■ **ASSIGNMENT**
Tell how many lines in the data hold "node", giving that figure alone.

(Stored records)
########################################
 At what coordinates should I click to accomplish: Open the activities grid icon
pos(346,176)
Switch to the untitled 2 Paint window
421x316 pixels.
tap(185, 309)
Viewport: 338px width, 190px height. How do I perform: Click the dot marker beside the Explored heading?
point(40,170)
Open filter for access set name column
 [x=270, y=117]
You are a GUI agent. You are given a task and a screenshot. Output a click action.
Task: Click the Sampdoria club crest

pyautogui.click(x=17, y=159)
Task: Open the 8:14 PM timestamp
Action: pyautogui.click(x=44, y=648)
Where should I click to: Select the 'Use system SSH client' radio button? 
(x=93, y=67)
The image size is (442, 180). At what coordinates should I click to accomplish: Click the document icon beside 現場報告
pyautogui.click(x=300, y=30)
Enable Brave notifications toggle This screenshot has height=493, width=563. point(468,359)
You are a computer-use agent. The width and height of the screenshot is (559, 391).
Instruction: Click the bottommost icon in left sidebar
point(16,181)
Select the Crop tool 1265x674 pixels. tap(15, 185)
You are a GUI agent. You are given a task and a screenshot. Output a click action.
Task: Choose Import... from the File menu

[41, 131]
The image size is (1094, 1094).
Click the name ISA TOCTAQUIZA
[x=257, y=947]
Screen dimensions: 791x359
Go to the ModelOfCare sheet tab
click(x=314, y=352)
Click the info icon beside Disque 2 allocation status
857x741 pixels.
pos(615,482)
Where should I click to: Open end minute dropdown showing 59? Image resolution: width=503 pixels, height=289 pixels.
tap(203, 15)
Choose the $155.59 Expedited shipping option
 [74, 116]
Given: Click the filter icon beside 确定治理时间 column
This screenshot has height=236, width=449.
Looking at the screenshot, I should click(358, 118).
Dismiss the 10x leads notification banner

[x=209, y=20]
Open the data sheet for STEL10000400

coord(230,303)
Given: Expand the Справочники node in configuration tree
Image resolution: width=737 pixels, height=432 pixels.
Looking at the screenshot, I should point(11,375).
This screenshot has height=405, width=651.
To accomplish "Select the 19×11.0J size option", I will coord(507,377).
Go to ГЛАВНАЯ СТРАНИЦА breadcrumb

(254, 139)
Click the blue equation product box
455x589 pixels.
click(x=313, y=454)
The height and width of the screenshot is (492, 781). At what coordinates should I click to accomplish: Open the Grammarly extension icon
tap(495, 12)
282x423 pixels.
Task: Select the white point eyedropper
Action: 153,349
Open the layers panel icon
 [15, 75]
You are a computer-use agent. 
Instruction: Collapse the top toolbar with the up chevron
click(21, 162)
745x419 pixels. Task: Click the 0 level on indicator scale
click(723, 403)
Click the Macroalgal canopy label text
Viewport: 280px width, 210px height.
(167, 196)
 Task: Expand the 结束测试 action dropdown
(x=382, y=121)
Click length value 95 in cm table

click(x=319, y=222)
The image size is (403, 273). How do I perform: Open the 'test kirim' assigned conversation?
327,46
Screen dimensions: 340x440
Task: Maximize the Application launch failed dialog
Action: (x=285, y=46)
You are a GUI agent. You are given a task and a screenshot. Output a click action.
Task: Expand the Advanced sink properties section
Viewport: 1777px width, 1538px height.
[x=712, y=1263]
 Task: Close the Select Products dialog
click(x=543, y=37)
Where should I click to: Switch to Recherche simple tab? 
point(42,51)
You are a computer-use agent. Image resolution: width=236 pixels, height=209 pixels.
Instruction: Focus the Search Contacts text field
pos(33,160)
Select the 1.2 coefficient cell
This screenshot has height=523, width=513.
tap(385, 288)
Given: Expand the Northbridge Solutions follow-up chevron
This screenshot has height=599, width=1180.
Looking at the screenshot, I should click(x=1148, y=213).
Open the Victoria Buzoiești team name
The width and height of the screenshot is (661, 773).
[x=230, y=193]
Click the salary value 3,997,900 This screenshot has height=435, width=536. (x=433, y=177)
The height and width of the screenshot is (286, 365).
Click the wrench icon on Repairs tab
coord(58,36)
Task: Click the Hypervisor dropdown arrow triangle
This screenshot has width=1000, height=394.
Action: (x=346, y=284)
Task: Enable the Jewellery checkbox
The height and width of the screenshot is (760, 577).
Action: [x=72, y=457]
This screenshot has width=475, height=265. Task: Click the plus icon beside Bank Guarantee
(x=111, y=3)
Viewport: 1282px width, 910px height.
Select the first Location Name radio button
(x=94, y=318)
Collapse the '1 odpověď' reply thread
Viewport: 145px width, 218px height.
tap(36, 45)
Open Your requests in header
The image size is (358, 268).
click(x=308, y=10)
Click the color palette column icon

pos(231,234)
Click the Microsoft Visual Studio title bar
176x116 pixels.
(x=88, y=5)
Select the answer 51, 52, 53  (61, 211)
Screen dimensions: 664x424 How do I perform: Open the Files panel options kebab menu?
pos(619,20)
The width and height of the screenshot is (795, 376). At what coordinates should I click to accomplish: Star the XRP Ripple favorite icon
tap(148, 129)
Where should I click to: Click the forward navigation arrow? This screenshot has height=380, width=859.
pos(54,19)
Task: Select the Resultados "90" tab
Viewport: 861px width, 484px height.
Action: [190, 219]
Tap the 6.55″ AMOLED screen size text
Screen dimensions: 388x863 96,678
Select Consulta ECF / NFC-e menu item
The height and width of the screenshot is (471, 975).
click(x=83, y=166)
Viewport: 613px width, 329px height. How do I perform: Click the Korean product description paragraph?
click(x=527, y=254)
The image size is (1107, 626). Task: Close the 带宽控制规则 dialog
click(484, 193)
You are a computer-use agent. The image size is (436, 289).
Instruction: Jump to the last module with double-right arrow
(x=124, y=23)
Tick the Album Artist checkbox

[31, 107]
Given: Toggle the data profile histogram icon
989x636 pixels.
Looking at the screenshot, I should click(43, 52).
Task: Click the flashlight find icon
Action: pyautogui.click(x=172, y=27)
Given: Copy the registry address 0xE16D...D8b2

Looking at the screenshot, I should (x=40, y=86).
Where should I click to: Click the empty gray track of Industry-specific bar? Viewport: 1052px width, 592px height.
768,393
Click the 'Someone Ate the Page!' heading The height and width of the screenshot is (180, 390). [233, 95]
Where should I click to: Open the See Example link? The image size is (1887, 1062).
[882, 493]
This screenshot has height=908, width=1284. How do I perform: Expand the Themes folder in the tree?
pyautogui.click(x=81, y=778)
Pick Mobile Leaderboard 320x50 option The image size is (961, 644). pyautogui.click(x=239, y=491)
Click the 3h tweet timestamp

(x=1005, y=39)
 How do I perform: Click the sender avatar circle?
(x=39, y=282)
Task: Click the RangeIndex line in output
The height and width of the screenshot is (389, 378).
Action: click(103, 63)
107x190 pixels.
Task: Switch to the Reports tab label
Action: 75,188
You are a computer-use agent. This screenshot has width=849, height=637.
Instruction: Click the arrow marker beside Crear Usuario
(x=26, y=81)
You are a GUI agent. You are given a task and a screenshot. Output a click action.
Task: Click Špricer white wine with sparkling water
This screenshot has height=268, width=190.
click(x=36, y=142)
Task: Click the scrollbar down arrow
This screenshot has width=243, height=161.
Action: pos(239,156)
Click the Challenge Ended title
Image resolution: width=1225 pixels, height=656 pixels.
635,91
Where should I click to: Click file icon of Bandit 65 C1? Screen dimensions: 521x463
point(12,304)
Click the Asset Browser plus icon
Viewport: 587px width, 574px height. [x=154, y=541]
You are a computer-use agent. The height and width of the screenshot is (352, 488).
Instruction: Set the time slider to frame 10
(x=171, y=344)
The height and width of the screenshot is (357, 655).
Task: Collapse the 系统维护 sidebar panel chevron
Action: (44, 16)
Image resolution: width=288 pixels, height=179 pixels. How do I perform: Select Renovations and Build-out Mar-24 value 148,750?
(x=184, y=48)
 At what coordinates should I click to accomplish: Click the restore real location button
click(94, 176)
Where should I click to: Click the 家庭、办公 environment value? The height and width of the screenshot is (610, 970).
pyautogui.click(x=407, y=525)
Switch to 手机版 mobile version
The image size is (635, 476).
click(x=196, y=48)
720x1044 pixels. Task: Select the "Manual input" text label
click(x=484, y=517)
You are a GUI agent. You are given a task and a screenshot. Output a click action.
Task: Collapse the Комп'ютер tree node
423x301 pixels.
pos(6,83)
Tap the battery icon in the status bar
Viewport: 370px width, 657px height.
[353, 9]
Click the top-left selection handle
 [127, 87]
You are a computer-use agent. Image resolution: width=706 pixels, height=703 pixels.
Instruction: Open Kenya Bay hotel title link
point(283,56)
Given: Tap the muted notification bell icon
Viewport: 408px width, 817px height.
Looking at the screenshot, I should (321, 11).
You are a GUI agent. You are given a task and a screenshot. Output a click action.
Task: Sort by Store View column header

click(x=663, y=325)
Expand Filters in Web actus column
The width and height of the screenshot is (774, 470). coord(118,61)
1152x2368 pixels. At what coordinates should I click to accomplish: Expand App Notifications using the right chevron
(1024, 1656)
########################################
■ **EXERCISE SOLUTION**
2